M pour Mouvement-Image, ça m’intéresse aussi parce’que ''Ils ont tué Kader'', c’est tourné dans un cinéma-direct, en Super 8. en ce moment je lis ''Le cinéma à l’heure des petites caméras'' de René Prédal, et j’en apprends beaucoup sur l’histoire du basculement du cinéma de la pellicule vers le numérique. de plus petites caméras, un parti pris à la fois esthétique à l’encontre de l’image dite ''propre'' (conçue dans des règles de composition et cadrage héritée de la peinture classique) ; technique - Godard pense que la mise en scène finit toujours par se plier à des gestes liés à la nature même de l’équipe de tournage classique, et qu’il est possible d’échapper à ce pli en utilisant de nouvelles caméras ; mais aussi politique. l’apparition du numérique permet à n’importe qui de filmer, et Mohamed Salah-Azouzi se considère comme un collectif dans le sens où ses films sont aussi fabriqués par ceux qui les peuplent.

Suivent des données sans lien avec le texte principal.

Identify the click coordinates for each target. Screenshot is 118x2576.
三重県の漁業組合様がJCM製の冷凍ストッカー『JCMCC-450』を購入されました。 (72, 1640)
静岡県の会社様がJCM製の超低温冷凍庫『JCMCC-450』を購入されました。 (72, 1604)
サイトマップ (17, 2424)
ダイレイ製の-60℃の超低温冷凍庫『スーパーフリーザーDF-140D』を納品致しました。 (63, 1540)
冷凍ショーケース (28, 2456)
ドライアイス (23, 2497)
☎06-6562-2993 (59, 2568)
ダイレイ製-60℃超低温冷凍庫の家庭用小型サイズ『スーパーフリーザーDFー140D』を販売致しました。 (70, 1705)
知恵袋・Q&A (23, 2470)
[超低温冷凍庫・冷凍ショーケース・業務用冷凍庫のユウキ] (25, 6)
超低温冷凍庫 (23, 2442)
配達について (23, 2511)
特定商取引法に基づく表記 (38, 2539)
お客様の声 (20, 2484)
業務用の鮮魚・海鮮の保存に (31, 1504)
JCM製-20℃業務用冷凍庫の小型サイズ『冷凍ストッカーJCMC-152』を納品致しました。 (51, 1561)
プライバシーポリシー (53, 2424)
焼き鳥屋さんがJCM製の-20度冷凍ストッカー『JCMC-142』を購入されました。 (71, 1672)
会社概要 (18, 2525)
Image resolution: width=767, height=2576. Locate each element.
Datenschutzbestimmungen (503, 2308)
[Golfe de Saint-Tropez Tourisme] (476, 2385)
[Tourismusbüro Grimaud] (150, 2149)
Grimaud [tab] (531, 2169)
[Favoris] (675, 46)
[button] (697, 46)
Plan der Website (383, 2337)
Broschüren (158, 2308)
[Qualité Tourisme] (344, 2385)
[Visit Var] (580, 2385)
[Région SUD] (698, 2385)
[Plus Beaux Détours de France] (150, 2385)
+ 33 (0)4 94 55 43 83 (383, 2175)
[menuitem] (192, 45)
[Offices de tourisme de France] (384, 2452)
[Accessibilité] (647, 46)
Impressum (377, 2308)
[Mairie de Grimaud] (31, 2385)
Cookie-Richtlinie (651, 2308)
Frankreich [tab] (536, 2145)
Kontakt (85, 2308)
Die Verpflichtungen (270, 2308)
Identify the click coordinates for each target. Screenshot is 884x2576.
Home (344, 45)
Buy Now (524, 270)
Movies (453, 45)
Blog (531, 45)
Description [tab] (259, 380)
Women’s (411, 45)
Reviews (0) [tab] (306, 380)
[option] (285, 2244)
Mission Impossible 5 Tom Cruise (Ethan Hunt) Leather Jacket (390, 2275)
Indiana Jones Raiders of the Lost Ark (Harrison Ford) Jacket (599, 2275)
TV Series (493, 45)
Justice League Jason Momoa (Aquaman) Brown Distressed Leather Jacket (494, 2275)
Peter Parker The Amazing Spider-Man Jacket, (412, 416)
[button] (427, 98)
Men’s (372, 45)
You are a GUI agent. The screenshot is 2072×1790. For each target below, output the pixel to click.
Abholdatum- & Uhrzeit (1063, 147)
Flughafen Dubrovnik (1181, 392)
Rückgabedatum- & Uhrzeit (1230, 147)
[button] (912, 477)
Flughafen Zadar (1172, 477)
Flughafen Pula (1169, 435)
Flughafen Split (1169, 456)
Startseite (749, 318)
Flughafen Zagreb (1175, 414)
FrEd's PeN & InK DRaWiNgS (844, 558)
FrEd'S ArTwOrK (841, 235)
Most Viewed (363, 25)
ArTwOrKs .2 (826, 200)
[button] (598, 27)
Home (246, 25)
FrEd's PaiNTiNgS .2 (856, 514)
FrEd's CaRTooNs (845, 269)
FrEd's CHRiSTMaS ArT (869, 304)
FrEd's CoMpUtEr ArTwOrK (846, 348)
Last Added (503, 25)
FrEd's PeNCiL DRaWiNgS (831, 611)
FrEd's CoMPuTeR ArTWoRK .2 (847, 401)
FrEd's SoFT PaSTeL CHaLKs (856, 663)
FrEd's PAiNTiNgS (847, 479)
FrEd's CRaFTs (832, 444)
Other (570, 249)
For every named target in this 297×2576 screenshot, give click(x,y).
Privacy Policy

ce dernier point, Eric Baudelaire le met aussi en place dans ''Un film dramatique'', pour lequel il a gagné le prix Marcel Duchamp cette année. pendant quatre ans, l’artiste est co-auteur avec les élèves d’une classe du collège du collège Dora Maar, à Saint-Denis. les élèves ont tous accès aux caméras, et racontent, de la 6e à la 3e, des parties de leurs vies. ils posent des questions - qu’est-ce qu’être français, qu’est-ce que notre origine, qu’est-ce que le racisme ? si j’étais président, qu’est-ce que je ferais ? pourquoi est donnée l’image donnée à la banlieue ? et puis, par-dessus tout, qu’est-ce qu’on fabrique ensemble ?

Faire Avec, une exposition d’Eric Baudelaire, a lieu du 09.11.2019 au 02.02.2020 au CRAC Occitanie, à Sète.